We'll apply two different sentiment analysis approaches to create independent labels:

### VADER (Valence Aware Dictionary and sEntiment Reasoner)
- **Compound Score Thresholds**:
  - Positive: ≥ 0.05
  - Negative: ≤ -0.05  
  - Neutral: between -0.05 and 0.05

### TextBlob
- **Polarity Score Thresholds**:
  - Positive: > 0
  - Negative: < 0
  - Neutral: = 0

Both methods will analyze the `text_clean` field to generate sentiment classifications.

In [None]:
import pandas as pd
from sklearn.metrics import cohen_kappa_score

# Load the CSV with labels
file_path = 'sentiment_labels_comparison.csv'
data = pd.read_csv(file_path)

# Drop rows with missing values in the sentiment label columns
data_cleaned = data.dropna(subset=['vader_label', 'textblob_label'])

# Calculate Cohen's Kappa
kappa = cohen_kappa_score(data_cleaned['vader_label'], data_cleaned['textblob_label'])

print(f"Cohen's Kappa between VADER and TextBlob labels: {kappa:.3f}")

Cohen's Kappa between VADER and TextBlob labels: 0.307


## Step 2: Inter-Annotator Agreement Analysis

Now we'll measure the agreement between VADER and TextBlob using **Cohen's Kappa coefficient**.

### Cohen's Kappa Interpretation:
- **κ < 0.20**: Poor agreement
- **0.20 ≤ κ < 0.40**: Fair agreement  
- **0.40 ≤ κ < 0.60**: Moderate agreement
- **0.60 ≤ κ < 0.80**: Good agreement
- **κ ≥ 0.80**: Very good agreement

This metric helps us understand how consistently the two methods classify sentiments.

## Step 3: Ensemble Labeling Strategy

We'll create consensus labels using a **majority voting approach** with the following logic:

### Voting Rules:
1. **Unanimous Positive**: Both VADER and TextBlob agree on "positive" → **positive**
2. **Unanimous Negative**: Both VADER and TextBlob agree on "negative" → **negative**  
3. **Disagreement**: Any other combination (including neutral) → **negative** (conservative approach)

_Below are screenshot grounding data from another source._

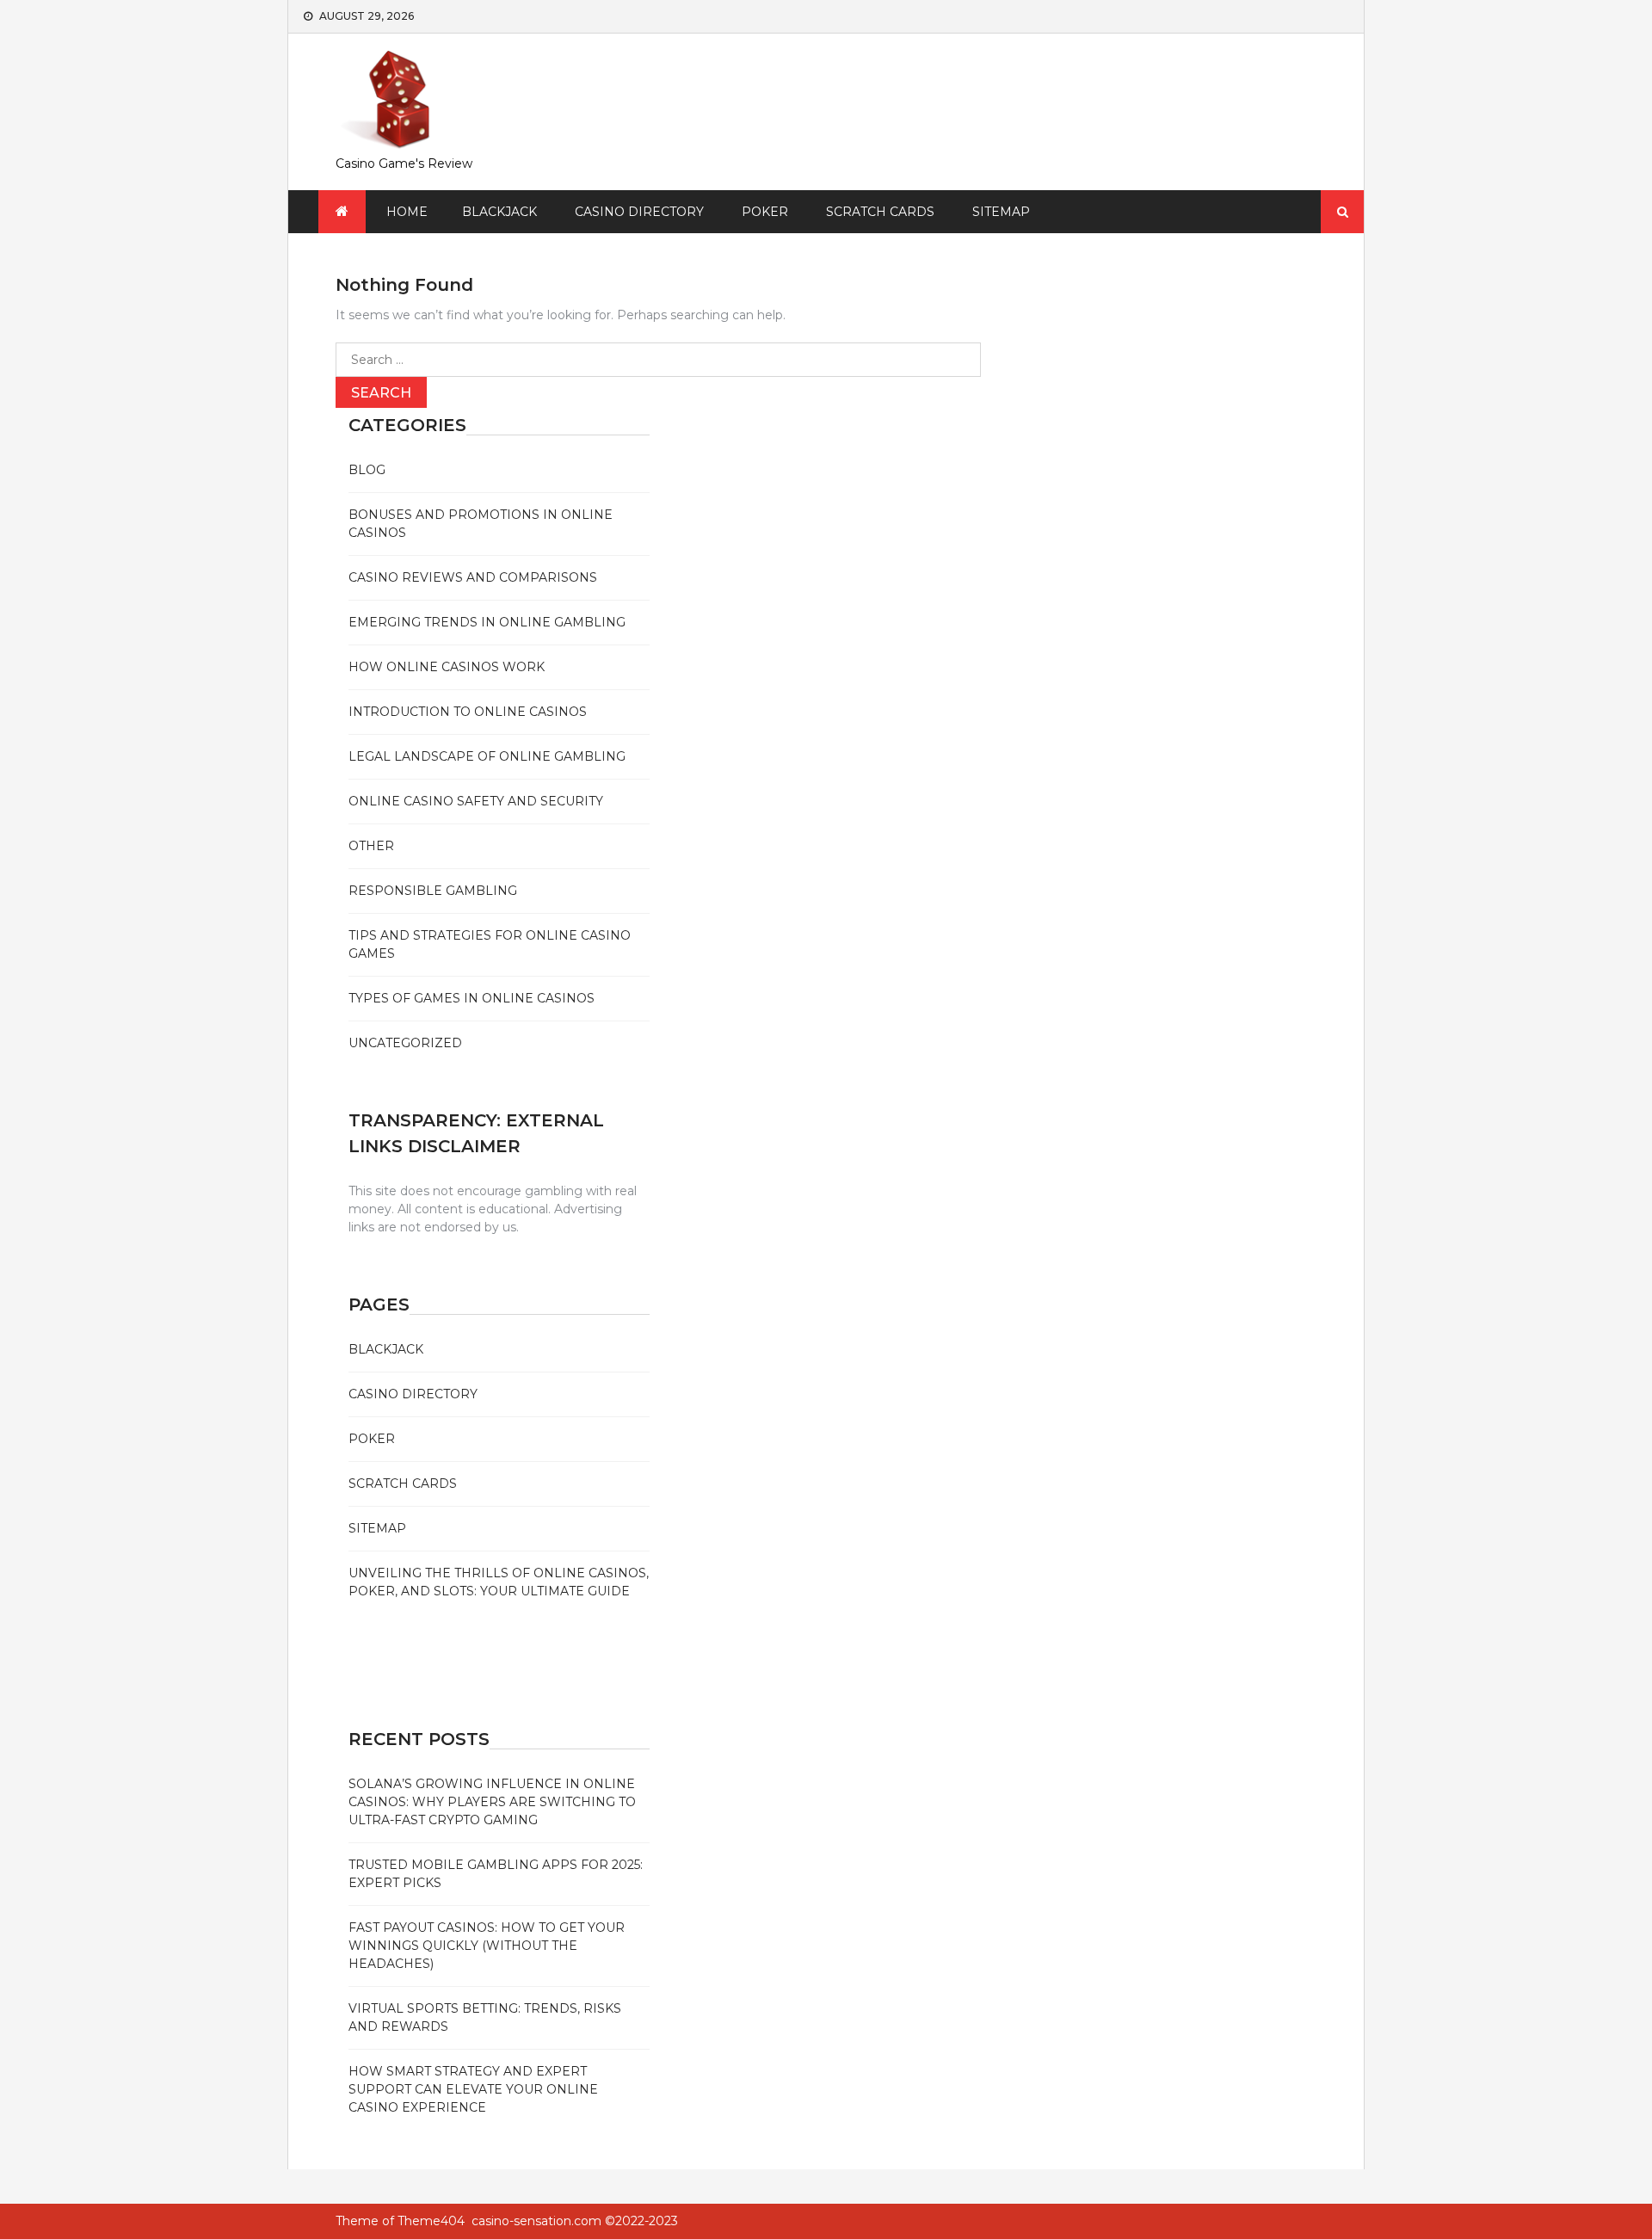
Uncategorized (405, 1043)
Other (371, 846)
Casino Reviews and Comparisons (472, 577)
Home (407, 211)
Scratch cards (880, 211)
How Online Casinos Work (446, 667)
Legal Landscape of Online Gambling (487, 756)
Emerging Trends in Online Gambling (487, 622)
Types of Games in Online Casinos (471, 998)
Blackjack (499, 211)
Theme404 (431, 2221)
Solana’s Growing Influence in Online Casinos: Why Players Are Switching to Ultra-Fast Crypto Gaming (492, 1802)
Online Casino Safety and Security (475, 801)
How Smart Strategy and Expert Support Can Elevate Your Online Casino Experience (473, 2089)
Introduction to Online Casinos (467, 711)
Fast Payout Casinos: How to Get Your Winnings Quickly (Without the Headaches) (486, 1945)
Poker (765, 211)
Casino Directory (639, 211)
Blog (366, 470)
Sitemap (1001, 211)
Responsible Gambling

This conservative approach ensures that only clearly positive sentiments are labeled as positive, while ambiguous cases default to negative. This helps create a more reliable training dataset for subsequent machine learning models.

In [None]:
def ensemble_vote(row):
    votes = [row['vader_label'], row['textblob_label']]

    # Count votes
    vote_counts = Counter(votes)

    vote_counts = Counter(votes)

    if vote_counts['positive'] == 2:
        return 'positive'
    elif vote_counts['negative'] == 2:
        return 'negative'
    else:
        return 'negative'

In [None]:
import pandas as pd
from collections import Counter

df = pd.read_csv("/content/GenAI in education Dataset - sentiment_labels_comparison.csv")

# Apply ensemble voting
df['ensemble_label'] = df.apply(ensemble_vote, axis=1)
df.to_csv("ensemble_sentiment_labels.csv", index=False)

## Step 4: Apply Ensemble Voting and Save Results

Finally, we'll apply the ensemble voting function to create the final consensus labels and save the annotated dataset for use in downstream machine learning tasks.

### Output Dataset
- **File**: `ensemble_sentiment_labels.csv`
- **New Column**: `ensemble_label` (positive/negative)
- **Purpose**: Training data for supervised sentiment analysis models

This ensemble-labeled dataset will serve as the ground truth for training more sophisticated sentiment analysis models like BERT or DistilBERT.